[Stored items]

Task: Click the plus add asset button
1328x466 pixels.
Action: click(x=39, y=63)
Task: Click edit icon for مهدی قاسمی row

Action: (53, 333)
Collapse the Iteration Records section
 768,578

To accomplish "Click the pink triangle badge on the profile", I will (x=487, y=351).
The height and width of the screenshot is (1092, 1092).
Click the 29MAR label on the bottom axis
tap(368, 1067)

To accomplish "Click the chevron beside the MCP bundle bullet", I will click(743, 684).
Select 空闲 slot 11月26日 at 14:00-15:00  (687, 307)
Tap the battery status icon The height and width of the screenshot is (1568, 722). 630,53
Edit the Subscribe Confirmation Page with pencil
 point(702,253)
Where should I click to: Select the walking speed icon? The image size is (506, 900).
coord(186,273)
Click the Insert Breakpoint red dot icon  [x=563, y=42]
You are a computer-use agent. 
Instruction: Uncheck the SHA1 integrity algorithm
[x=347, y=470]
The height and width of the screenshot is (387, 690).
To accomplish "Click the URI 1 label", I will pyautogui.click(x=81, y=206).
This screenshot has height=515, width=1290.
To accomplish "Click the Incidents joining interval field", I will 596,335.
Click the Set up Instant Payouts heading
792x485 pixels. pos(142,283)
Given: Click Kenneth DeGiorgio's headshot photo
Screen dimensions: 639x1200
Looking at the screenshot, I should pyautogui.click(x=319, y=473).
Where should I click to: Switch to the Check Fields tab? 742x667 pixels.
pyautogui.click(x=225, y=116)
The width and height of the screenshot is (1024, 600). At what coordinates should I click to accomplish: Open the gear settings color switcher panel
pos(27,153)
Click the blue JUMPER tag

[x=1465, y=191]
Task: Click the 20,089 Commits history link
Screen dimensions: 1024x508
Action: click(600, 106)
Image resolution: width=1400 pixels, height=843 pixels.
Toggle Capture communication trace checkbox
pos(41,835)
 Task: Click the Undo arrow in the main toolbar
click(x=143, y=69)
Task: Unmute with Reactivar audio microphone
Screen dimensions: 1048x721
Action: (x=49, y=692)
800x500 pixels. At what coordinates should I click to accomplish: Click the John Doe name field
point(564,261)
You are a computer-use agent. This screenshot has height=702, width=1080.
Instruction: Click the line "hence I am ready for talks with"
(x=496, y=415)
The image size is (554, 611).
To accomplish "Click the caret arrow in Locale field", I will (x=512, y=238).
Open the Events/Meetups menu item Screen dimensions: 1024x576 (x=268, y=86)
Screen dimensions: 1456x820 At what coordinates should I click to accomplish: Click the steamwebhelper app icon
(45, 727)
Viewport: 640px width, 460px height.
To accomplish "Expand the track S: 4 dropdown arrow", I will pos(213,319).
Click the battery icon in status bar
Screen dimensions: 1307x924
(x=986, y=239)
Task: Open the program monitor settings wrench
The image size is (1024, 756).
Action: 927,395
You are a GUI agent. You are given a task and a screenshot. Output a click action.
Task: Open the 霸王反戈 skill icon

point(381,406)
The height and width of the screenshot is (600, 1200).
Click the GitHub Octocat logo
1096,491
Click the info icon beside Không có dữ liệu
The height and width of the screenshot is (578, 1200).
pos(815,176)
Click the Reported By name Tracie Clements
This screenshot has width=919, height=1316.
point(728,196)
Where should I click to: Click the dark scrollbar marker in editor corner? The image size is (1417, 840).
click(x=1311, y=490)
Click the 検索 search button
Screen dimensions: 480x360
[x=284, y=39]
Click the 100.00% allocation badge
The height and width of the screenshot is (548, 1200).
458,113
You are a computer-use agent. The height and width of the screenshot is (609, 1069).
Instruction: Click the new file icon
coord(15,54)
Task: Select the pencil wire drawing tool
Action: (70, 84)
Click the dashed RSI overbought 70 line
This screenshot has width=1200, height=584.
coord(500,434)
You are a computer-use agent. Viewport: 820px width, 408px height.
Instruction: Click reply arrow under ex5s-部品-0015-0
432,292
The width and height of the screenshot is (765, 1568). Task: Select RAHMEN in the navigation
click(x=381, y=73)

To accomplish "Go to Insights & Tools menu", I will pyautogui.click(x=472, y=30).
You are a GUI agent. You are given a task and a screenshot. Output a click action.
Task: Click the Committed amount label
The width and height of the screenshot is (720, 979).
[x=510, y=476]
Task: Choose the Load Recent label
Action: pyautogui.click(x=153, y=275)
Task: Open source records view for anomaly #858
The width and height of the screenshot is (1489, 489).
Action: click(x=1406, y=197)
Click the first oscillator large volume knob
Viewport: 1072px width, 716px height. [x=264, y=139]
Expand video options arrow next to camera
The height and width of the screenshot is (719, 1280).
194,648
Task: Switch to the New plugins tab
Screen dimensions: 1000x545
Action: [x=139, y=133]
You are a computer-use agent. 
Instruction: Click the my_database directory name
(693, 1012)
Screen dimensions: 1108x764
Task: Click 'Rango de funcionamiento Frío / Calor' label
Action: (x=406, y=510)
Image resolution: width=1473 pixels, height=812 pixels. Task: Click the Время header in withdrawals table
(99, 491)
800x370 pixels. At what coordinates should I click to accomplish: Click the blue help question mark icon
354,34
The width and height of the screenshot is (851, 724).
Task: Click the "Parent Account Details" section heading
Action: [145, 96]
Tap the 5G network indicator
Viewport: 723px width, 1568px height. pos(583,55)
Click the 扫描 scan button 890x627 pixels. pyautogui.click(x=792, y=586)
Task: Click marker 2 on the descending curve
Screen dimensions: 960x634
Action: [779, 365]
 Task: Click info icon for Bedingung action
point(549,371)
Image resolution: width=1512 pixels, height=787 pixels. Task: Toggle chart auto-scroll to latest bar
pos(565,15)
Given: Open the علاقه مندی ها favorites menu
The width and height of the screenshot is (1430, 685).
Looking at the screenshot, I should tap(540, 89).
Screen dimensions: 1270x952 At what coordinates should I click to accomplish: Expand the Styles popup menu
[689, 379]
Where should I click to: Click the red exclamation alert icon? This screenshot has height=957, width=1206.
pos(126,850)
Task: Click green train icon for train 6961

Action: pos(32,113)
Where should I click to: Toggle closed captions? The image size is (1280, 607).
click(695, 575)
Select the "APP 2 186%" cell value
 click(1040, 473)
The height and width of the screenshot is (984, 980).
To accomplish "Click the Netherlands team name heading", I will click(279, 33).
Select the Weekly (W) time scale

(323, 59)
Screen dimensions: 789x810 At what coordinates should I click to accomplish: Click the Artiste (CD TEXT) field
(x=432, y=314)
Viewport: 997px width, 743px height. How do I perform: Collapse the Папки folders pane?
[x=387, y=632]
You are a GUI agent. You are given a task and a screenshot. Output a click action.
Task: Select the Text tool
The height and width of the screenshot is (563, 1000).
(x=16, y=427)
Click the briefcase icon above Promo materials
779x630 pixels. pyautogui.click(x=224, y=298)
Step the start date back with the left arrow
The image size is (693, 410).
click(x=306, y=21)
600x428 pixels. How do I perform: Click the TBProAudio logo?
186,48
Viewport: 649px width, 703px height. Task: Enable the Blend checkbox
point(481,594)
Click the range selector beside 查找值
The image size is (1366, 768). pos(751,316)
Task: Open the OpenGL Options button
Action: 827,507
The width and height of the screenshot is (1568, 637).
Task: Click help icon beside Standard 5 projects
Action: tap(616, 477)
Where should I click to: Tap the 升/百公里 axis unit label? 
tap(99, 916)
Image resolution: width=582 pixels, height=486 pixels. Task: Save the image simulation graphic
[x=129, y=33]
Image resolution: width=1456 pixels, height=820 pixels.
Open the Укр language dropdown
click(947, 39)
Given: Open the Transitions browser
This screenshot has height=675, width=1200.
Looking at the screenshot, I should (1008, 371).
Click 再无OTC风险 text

▶ **WHAT THE TASK ASKS**:
Up to and including the line that contains "Click the Insert", restate word for word every line of the entries, starting from the first.

▶ **TASK RESPONSE**:
Task: Click the plus add asset button
1328x466 pixels.
Action: click(x=39, y=63)
Task: Click edit icon for مهدی قاسمی row

Action: (53, 333)
Collapse the Iteration Records section
 768,578

To accomplish "Click the pink triangle badge on the profile", I will (x=487, y=351).
The height and width of the screenshot is (1092, 1092).
Click the 29MAR label on the bottom axis
tap(368, 1067)

To accomplish "Click the chevron beside the MCP bundle bullet", I will click(743, 684).
Select 空闲 slot 11月26日 at 14:00-15:00  (687, 307)
Tap the battery status icon The height and width of the screenshot is (1568, 722). 630,53
Edit the Subscribe Confirmation Page with pencil
 point(702,253)
Where should I click to: Select the walking speed icon? The image size is (506, 900).
coord(186,273)
Click the Insert Breakpoint red dot icon  [x=563, y=42]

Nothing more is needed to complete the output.